2.  The income, earning capacity, property and other financial resources which each of the parties to the marriage has or is likely to have in the foreseeable future.

3. The financial needs, obligations and responsibilities which each of the parties to the marriage has or is likely to have in the foreseeable future.

4. The standard of living enjoyed by the family before the breakdown of the marriage.

5. The age of each party to the marriage and the duration of the marriage.

6. The contributions which each of the parties has made or is likely in the foreseeable future to make to the welfare of the family, including any contribution by looking after the home or caring for the family.

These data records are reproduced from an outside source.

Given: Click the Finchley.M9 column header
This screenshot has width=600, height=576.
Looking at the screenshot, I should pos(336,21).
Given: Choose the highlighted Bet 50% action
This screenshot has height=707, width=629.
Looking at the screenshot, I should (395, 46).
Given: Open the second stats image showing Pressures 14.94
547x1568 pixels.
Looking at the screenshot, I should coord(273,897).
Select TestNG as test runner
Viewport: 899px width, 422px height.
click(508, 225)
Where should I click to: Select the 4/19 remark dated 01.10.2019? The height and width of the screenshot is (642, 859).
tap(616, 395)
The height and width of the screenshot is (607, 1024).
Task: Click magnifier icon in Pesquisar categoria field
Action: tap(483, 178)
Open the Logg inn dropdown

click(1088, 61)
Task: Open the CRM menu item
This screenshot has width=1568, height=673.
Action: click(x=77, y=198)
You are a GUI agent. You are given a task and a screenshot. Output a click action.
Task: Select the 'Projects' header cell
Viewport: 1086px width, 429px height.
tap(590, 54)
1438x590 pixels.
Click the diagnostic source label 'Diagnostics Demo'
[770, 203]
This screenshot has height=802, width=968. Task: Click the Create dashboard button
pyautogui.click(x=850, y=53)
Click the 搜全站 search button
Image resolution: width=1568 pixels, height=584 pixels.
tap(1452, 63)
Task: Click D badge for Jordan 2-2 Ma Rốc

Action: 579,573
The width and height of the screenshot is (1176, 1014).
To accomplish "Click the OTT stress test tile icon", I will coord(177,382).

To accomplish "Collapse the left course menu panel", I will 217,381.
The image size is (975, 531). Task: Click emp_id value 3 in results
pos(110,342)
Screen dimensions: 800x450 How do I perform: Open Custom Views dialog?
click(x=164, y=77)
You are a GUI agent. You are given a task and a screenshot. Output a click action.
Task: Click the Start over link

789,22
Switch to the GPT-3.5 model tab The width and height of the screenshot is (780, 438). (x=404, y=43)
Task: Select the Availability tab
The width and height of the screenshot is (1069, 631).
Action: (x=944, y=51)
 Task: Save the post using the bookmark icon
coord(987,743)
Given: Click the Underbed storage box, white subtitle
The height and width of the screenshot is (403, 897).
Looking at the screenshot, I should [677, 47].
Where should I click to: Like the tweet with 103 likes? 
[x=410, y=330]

The most important of these matters is, of course, the first one. If there are dependent children then the court will want to ensure that they have proper housing. The arrangements for the children following the separation of their parents will often therefore be inextricably linked to what is to happen to the house. If they are to live primarily with one parent, then that may mean that that parent should remain in the house with the children, at least until they have grown up. It may also mean that the most appropriate thing to do is to transfer the house, or the lion’s share of it, to that parent.

But if there aren’t any dependent children the other matters will decide the issue.

Perhaps the most important of those other matters is the needs of the parties, taking into account their means. Both parties will of course require housing. All things being equal, this will usually mean they each get half of the house, either by it being sold and the net proceeds being divided equally, or by one party buying out the other’s half share.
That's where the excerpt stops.